Enseguida Leticia tocó a la puerta de Hilda y no obtuvo respuesta. La entreabrió y vio que la cama estaba perfectamente tendida. Abrió las puertas del ropero y notó que sólo un gancho colgaba desnudo, y era el que normalmente se revestía del largo camisón blanco con pechera de holanes que más de mil veces Leticia había lavado y planchado. Pero las hileras perfectamente ordenadas de zapatillas y botines estaban completas, como un ejército en reposo.
Apresuró con angustia el paso al cuarto de Virginia, segura ya de que allí tampoco encontraría una cama revuelta. En cambio, había una nota escrita dentro de un sobre dirigido a Leticia y apoyado contra el espejo:
«HERMANITA: Hilda no pudo ser lo que quiso y yo tampoco.
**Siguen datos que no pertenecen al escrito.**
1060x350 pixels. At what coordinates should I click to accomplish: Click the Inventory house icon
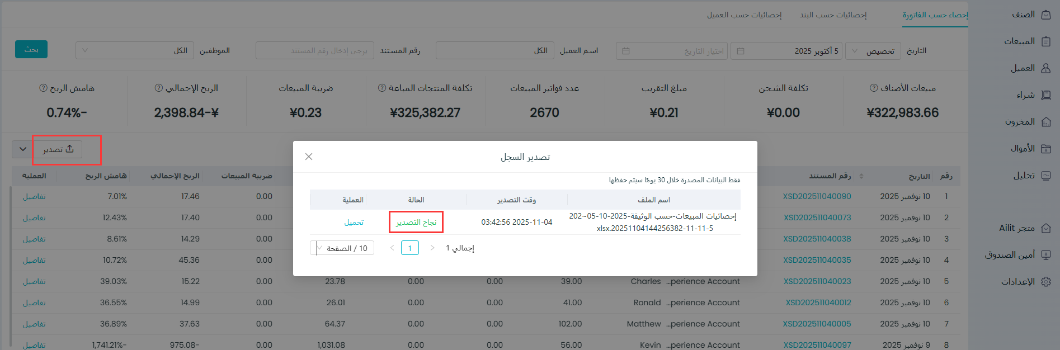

Ayer nos vimos al espejo y pensamos lo mismo. Es mejor la muerte que la enfermedad y la decadencia. ¿Para qué esperar con paciencia "¿cristiana?" la hora fatal, por qué no tener la valentía de ir hacia la muerte en vez de darle el gusto de que ella nos toque a la puerta una noche? Sentadas aquí en Xalapa, atendidas a tus bonda-
des y a tus esfuerzos, nos estábamos apagando como dos velas menguadas. Quisimos, las dos, hacer algo equivalente a lo que no pudimos realizar en vida. Nuestra hermana se miró los dedos artríticos y tarareó un Nocturno de Chopin. Yo me miré las ojeras y conté en cada una de mis arrugas un poema que nunca se publicó. Nos miramos y supimos lo que cada una pensaba -¡tantos años de vivir juntas, imagínate, desde que nacimos no nos hemos separado, nos adivinamos los pensamientos!-. La noche anterior, recordarás, nos sentamos las cuatro a jugar al tute en el salón. Me tocó barajar (a Hilda la excusamos por eJ estado de sus dedos) y me empecé a sentir mal, como debe sentirse alguien que entra en agonía y lo sabe, pero por muy mal que me sintiese, no podía dejar de barajar, seguí barajando sin ton ni son, hasta que tú y María de la O me miraron extrañadas y yo seguía barajando ahora frenéticamente, como si de mezclar las cartas dependiese mi vida y tú, Leticia, pronunciaste la frase fatal, repetiste ese dicho gracioso y viejo y terrible, "-Una viejita se murió barajando".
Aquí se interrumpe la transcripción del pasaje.